### SHORT EXERCISE
Quote the lines of every item below verbatim, omitting the pictures from your reply.
— BEGIN DATA FOR THIS EXERCISE —
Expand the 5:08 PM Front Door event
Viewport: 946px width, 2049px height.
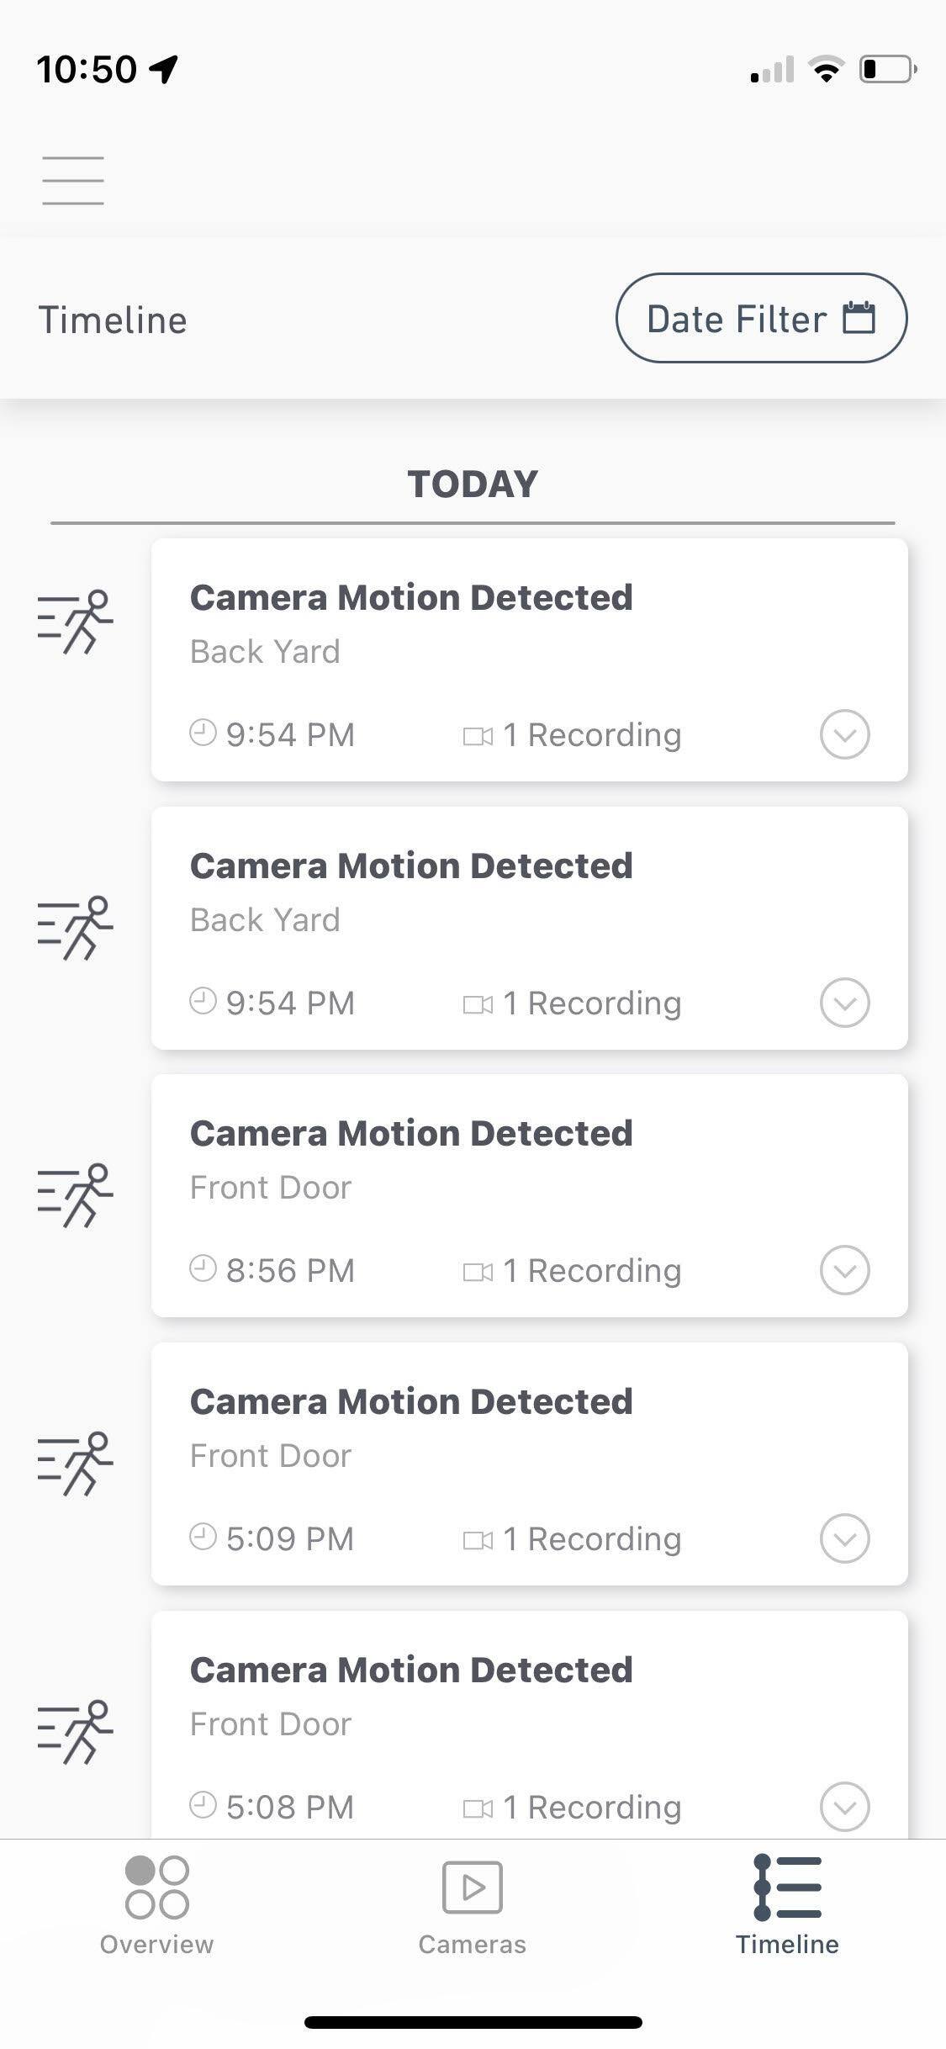844,1806
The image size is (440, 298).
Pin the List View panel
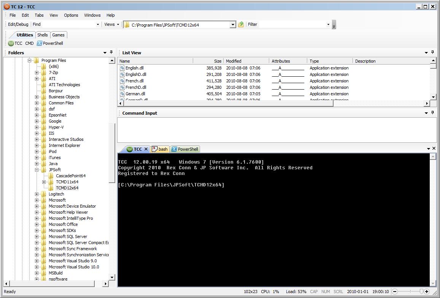432,52
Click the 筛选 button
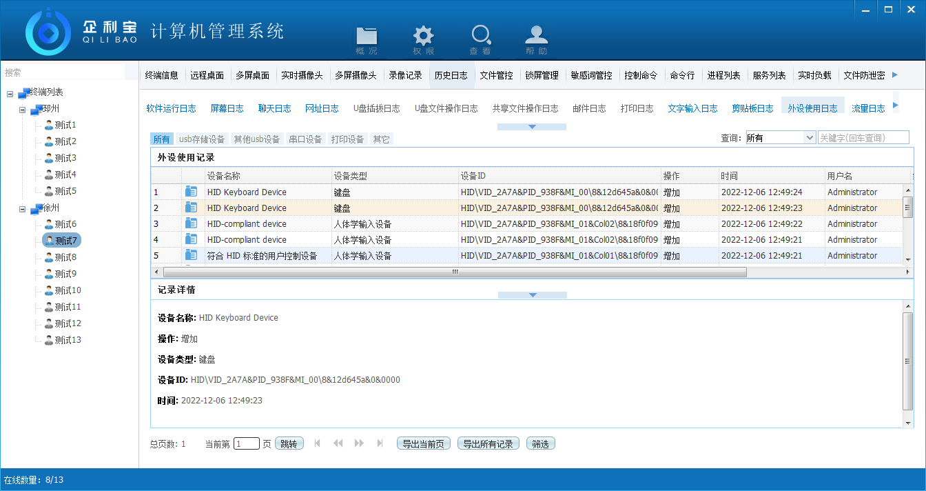 (x=540, y=443)
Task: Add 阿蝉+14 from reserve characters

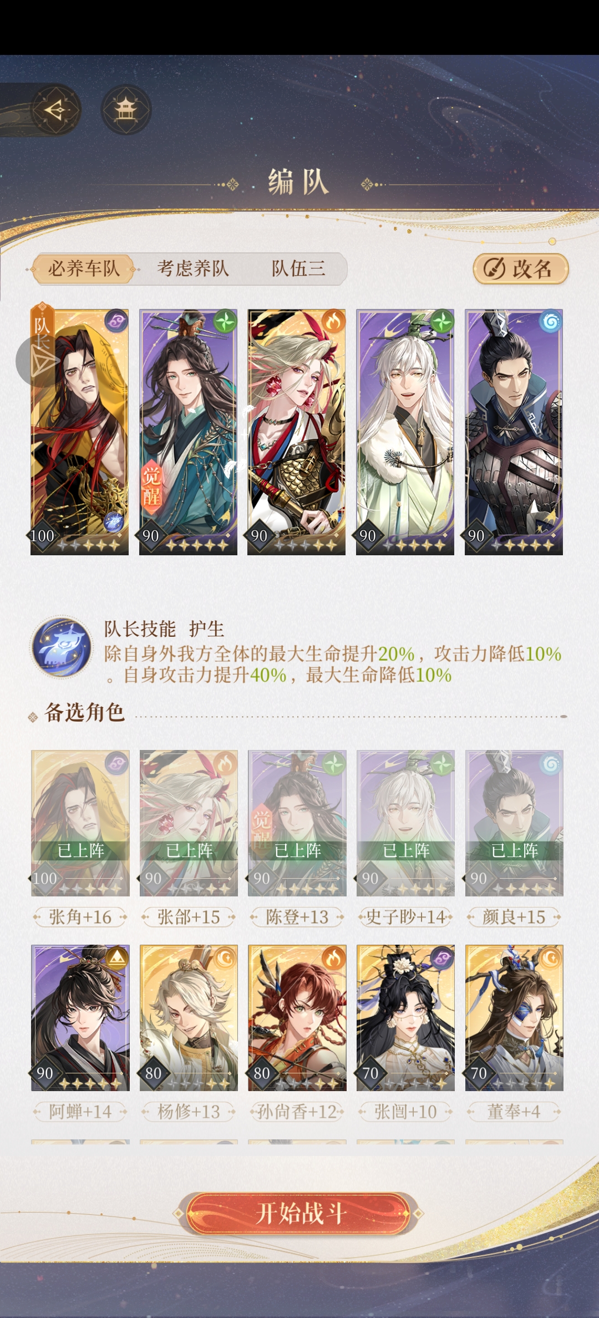Action: coord(80,1018)
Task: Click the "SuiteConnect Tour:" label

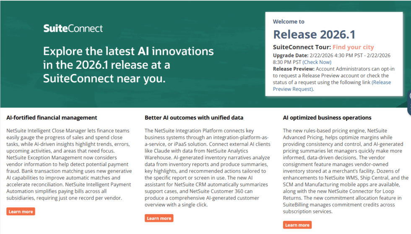Action: click(x=302, y=47)
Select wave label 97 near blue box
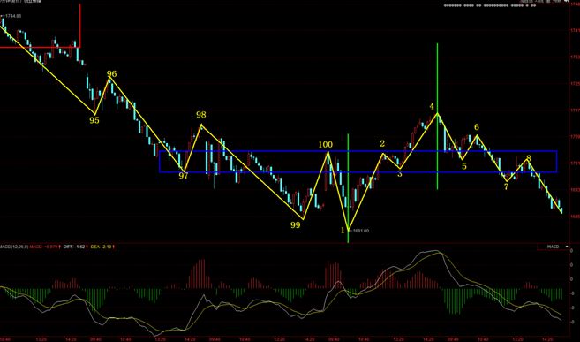 (x=184, y=176)
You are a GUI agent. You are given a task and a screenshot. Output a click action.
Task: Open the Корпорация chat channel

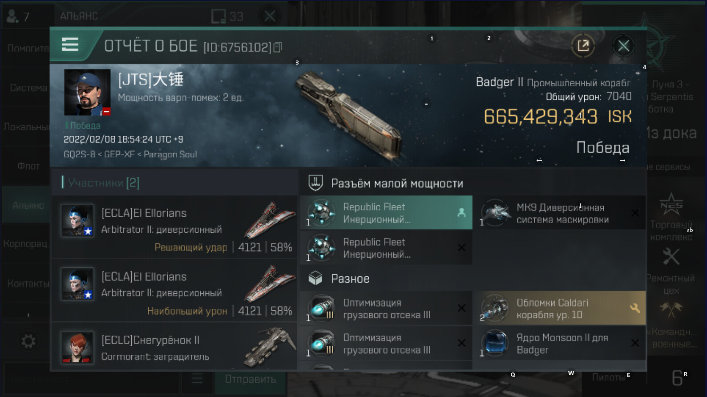point(26,244)
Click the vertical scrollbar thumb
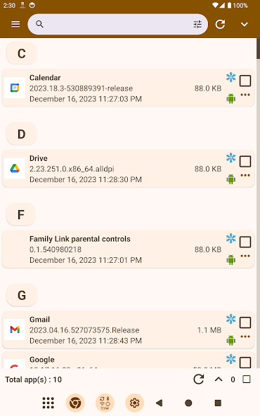Image resolution: width=260 pixels, height=416 pixels. pyautogui.click(x=258, y=48)
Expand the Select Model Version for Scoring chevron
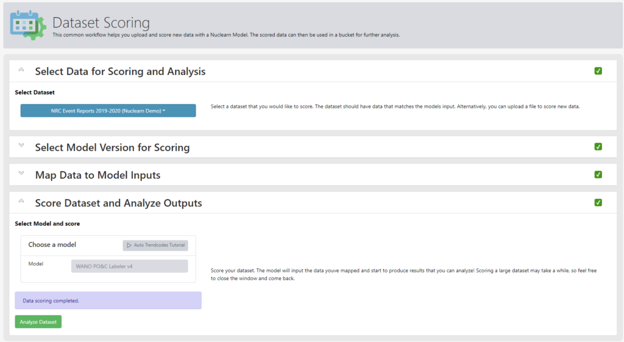Screen dimensions: 624x342 (x=21, y=145)
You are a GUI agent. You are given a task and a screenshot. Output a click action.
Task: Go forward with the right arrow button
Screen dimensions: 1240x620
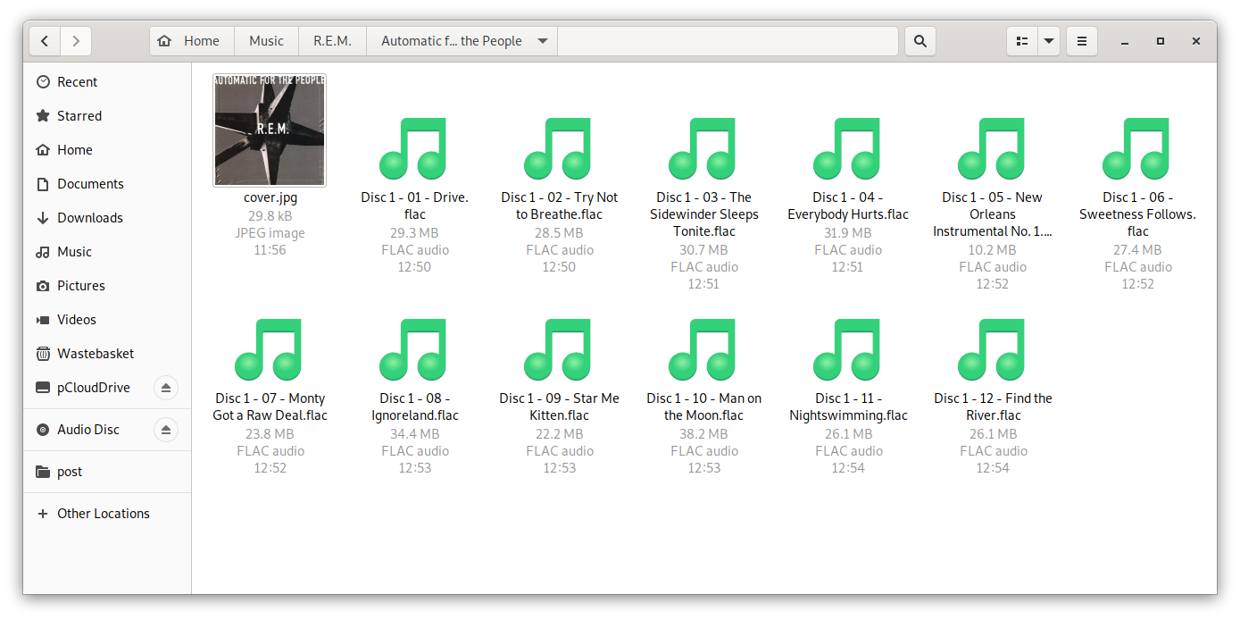pos(76,41)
— END DATA FOR THIS EXERCISE —
### SOLUTION TO THE PROBLEM
Expand the 5:08 PM Front Door event
Viewport: 946px width, 2049px height.
844,1806
The image size is (440, 298).
Pin the List View panel
432,52
Click the 筛选 button
 (x=540, y=443)
Task: Add 阿蝉+14 from reserve characters

Action: coord(80,1018)
Task: Click the "SuiteConnect Tour:" label

Action: click(x=302, y=47)
Select wave label 97 near blue box
 (x=184, y=176)
You are a GUI agent. You are given a task and a screenshot. Output a click action.
Task: Open the Корпорация chat channel

point(26,244)
Click the vertical scrollbar thumb
Image resolution: width=260 pixels, height=416 pixels. pyautogui.click(x=258, y=48)
Expand the Select Model Version for Scoring chevron
Screen dimensions: 624x342 (x=21, y=145)
You are a GUI agent. You are given a task and a screenshot. Output a click action.
Task: Go forward with the right arrow button
Screen dimensions: 1240x620
pos(76,41)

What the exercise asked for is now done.